NASCAR Hall Of Fame Gets Council's Go-Ahead On Debt Write-Off
The NASCAR Hall of Fame has been given approval to erase more than $20 million of debt off its books. In a 10-1 vote Monday night, the Charlotte City Council approved the plan for Bank of America, Wells Fargo and NASCAR to eliminate the debt in exchange for $5 million in payments from the city.
In 2005, NASCAR’s popularity was soaring. Other cities were vying for the hall of fame and all those tourists and tourism dollars that were sure to flock to the facility. Charlotte boosters projected some 800,000 visitors in the first year of operation. That didn’t happen.
“We all know that we fell on pretty bad times in '08 thru '12 and '13,” Deputy City Manager Ron Kimble told council.
In 2014, the hall only attracted around 170,000 visitors. And when the tourists didn’t show up another source of projected revenue didn’t show up as well.
“The sponsorship dollars have not come in at the rate we expected those sponsorship dollars to come in,” said Kimble.
It’s those sponsorship dollars that are at the heart of this deal.
Bank of America and Wells Fargo teamed up to loan the facility $20 million taking only future sponsorship, commemorative brick sales, and community donations as collateral.

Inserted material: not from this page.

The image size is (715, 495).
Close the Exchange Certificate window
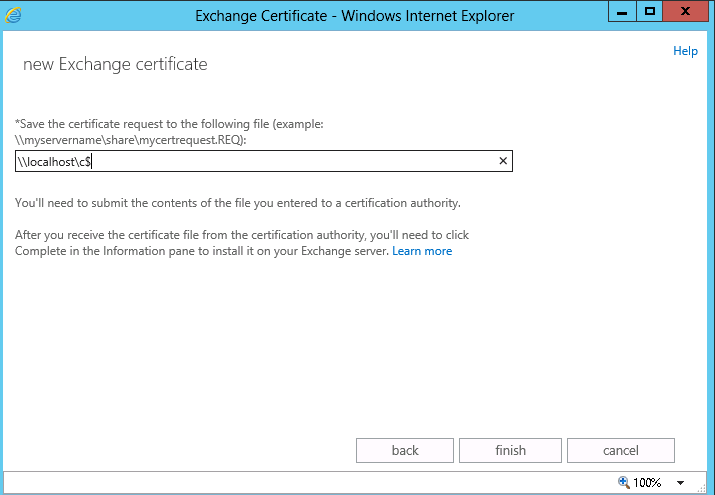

That loan has been left largely unpaid as the interest on it continued to grow. So after more than a year of negotiations, the banks have agreed to take a one-time $5 million payment and call it even. The city will use funds from a 2 percent increase in the hotel occupancy tax that was levied to pay for the hall.
As for NASCAR, it was owed too – for royalties.
“It’s about $3 million over a 4-year period,” said Kimble.
That, too, is now gone and NASCAR has restructured its royalty agreement so the hall won’t pay a dime to its namesake until it takes in $10 million or more in a single year.
This agreement, Kimble argued, was a sign of a public-private partnership working - a good news story of everyone sitting down at the table in an effort to make the NASCAR Hall of Fame a success.
“This is not a cause for celebration,” said council member Ed Driggs.
He was having none of it, especially after those rosy attendance projections.
“I think too often it feels like the city likes something, it wants to do something, and then the facts are sort of bent to make it work,” he said.
Even with these debt write-downs the NASCAR Hall of Fame won’t be immediately profitable or break even. Kimble says the Charlotte Regional Visitors Authority, which operates the hall of fame, will constrain expenses and beef up marketing. They hope to make the hall break even by June 2016.